### TASK BRIEF
A picture-free, exact copy of all the records below is the goal.

** Opening MATERIAL SUPPLIED block **

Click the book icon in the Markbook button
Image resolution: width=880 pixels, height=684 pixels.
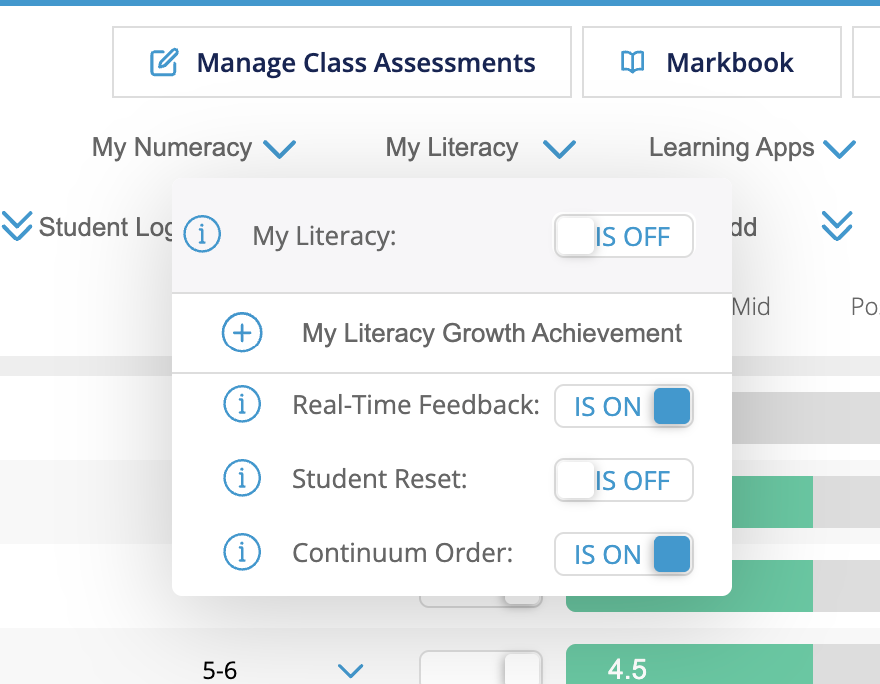[632, 62]
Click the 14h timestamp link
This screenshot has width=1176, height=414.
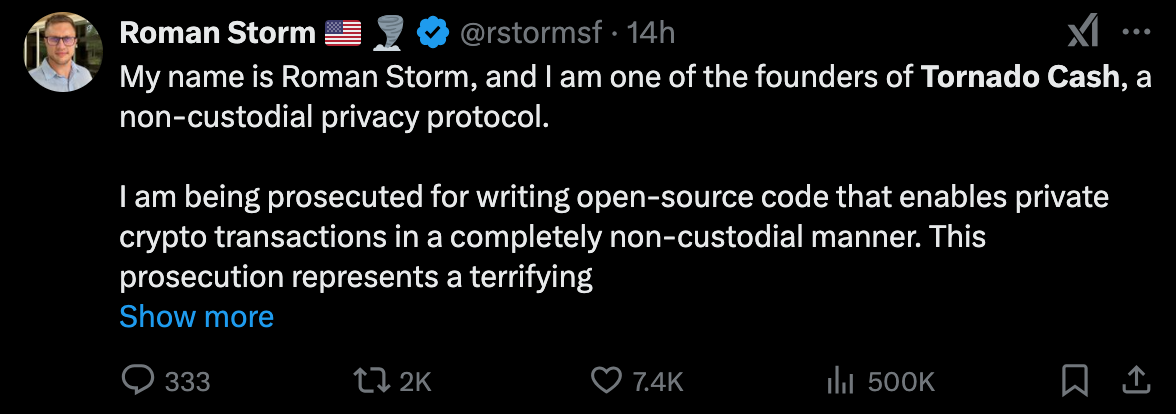651,33
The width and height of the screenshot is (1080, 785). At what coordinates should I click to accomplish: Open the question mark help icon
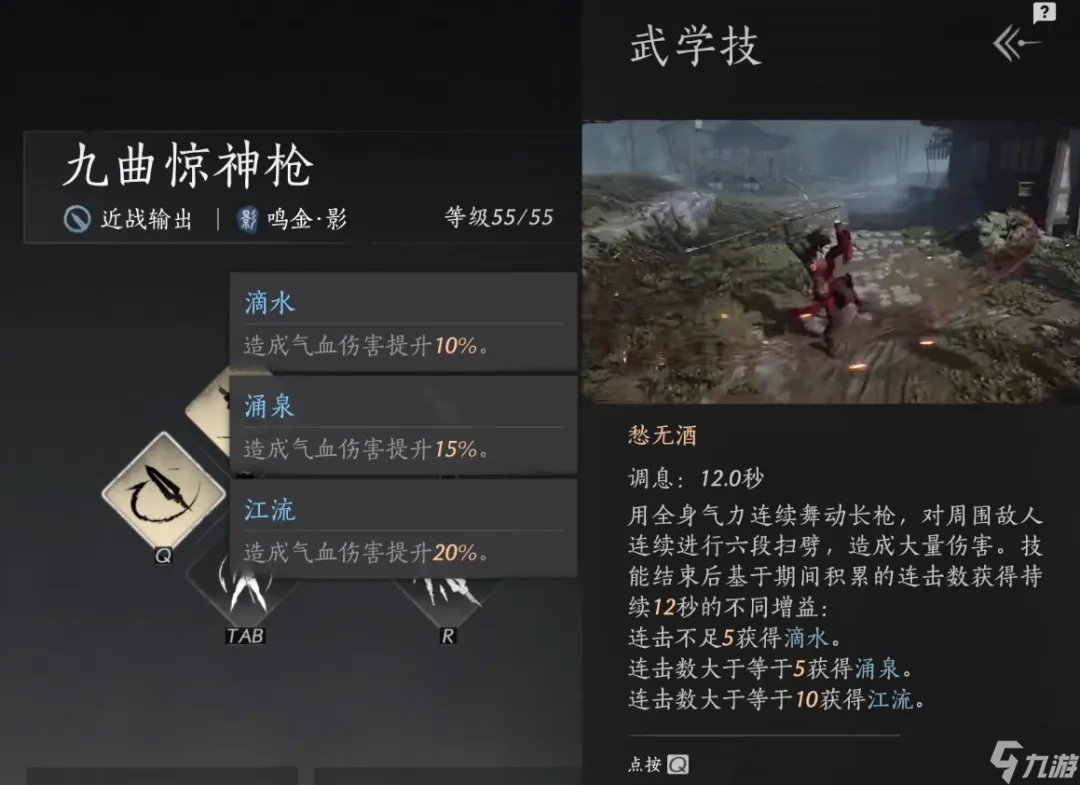(1044, 12)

** Closing MATERIAL SUPPLIED block **

### RESULT OF THIS EXERCISE
Click the book icon in the Markbook button
Image resolution: width=880 pixels, height=684 pixels.
[632, 62]
Click the 14h timestamp link
This screenshot has width=1176, height=414.
651,33
The width and height of the screenshot is (1080, 785). At what coordinates should I click to accomplish: Open the question mark help icon
(1044, 12)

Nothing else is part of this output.